René de MORAINE (1816-1864?)

L’Atelier de Canova à Rome, vers 1848
Aquarelle et gouache sur papier
15,5 x 10,7 cm
Signé sur la gauche R. DE MORAINE
Provenance : collection Alexis Rouart (1839-1911) ; sa vente, Paris, expert Durand-Ruel, 8-10 mai 1911, n°294 ; probablement collection Émile Brouwet (selon une étiquette au verso) 
Porte au revers le cachet de la collection Alexis Rouart (Lugt 4899)

Acquisition par la Maison de Chateaubriand, Chatenay-Malabry

Lorsque François-René de Chateaubriand décède, Eugène et Victor Penaud décident de publier en douze volumes les Mémoires d’outre-tombe. Les deux frères confient à Moraine le soin d’illustrer le frontispice du quatrième tome avec une vue de l’atelier de Canova. Gravée par Ferdinand Delannoy, la scène est étonnamment donnée sous la planche à Gustave Staal, un autre illustrateur ayant collaboré à l’ouvrage. La redécouverte de l’aquarelle préparatoire à cette gravure permet de redonner à Louis Pierre René de Moraine (ou Demoraine) la paternité de la composition. De ce dernier, on sait peu de choses. Élève de Nicolas-Toussaint Charlet, il illustre volontiers des scènes de batailles et est connu pour être l’auteur de la gravure Le Passé, le Présent et l’Avenir, datée de 1864, où il montre la continuité dynastique de la maison Bonaparte. 

Si Chateaubriand est resté dans les mémoires comme un écrivain romantique, il demeure, pour ce qui est des arts plastiques, résolument classique dans ses goûts. Admirateur de l’Antiquité et de son retour sous le ciseau de sculpteurs, Chateaubriand relate en 1838, dans le deuxième tome des Mémoires, la visite qu’il rendit à Canova. Entre 1803 et 1804 l’écrivain rencontra l’artiste occupé à sculpter « une nymphe » que Moraine figure en Hébé.
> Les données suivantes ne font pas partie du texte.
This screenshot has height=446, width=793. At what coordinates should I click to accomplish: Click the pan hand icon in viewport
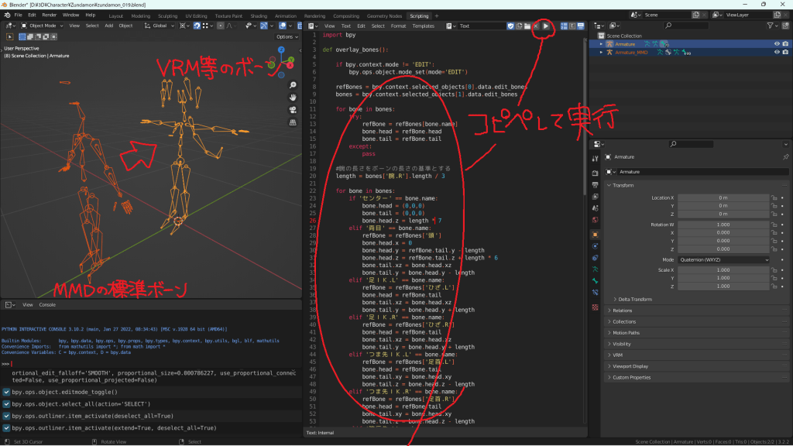tap(293, 98)
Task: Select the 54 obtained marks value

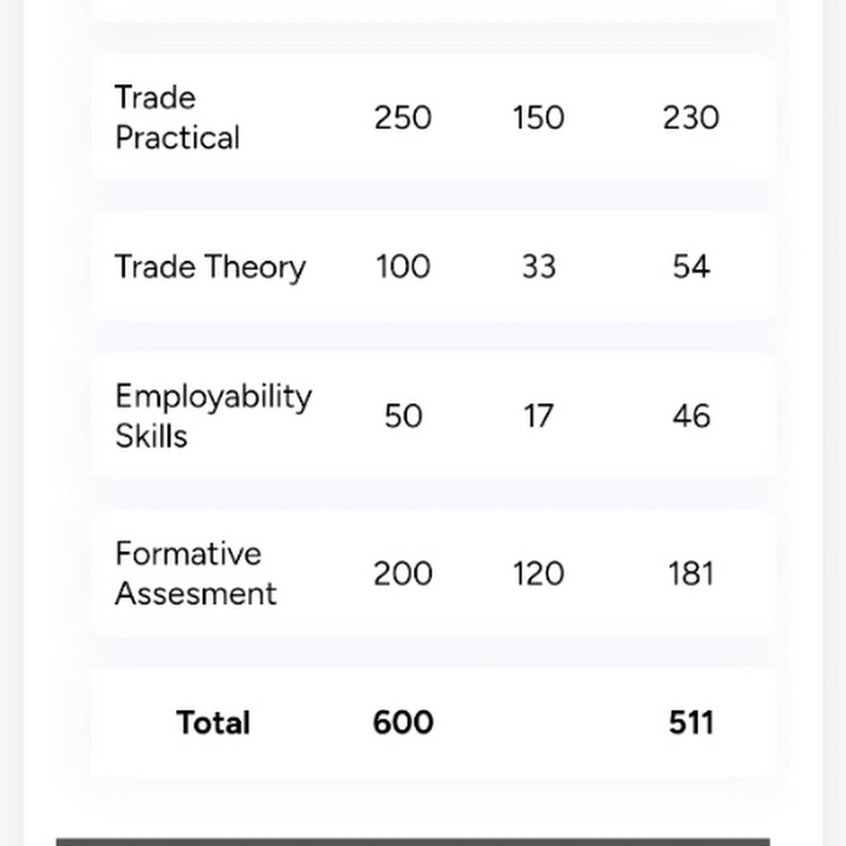Action: click(691, 267)

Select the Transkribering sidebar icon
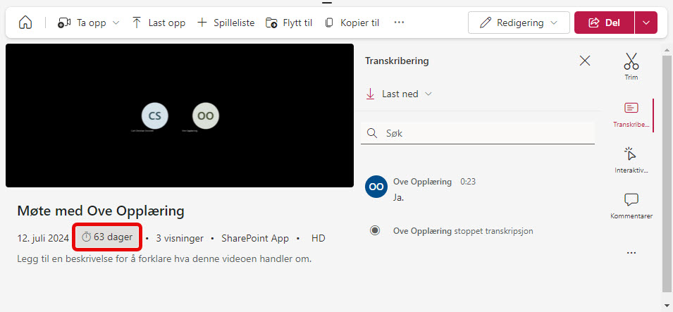631,108
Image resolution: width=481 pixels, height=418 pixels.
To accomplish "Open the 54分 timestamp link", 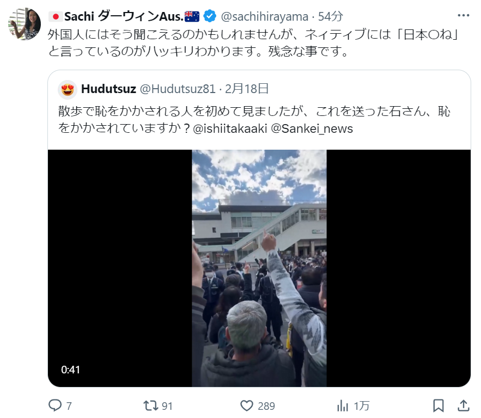I will [330, 16].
Chateaubriand écrit y avoir pensé pendant sa visite aux marbres commandés à Joseph-Charles Marin, sculpteur chargé de réaliser le tombeau de son amie et maîtresse, la comtesse de Beaumont, récemment décédée à Rome. La mort de celle-ci est représentée dans une nuée en haut à gauche. Félix Philippoteaux, dans une édition postérieure des Mémoires, avait quant à lui choisi de représenter la fin de cette idylle au Colisée, trois semaines avant le trépas. Après des funérailles grandioses, auxquelles participe toute la bonne société française de Rome, dont la princesse Pauline Borghèse, Chateaubriand fait édifier un monument à l’église Saint-Louis-des-Français à la mémoire de sa maîtresse. 

En bas de la composition, Moraine dispose, à la manière d’une prédelle de retable, deux autres scènes des Mémoires séparées par deux fleurs de lys : à gauche, Chateaubriand entendant crier la mort du duc d’Enghien à son retour en France, et à droite, l’exécution du prince au château de Vincennes le 21 mars 1804. La nouvelle fait de Chateaubriand un opposant au régime et mène à sa démission de toutes les charges qui lui avaient été confiées par l’Empire.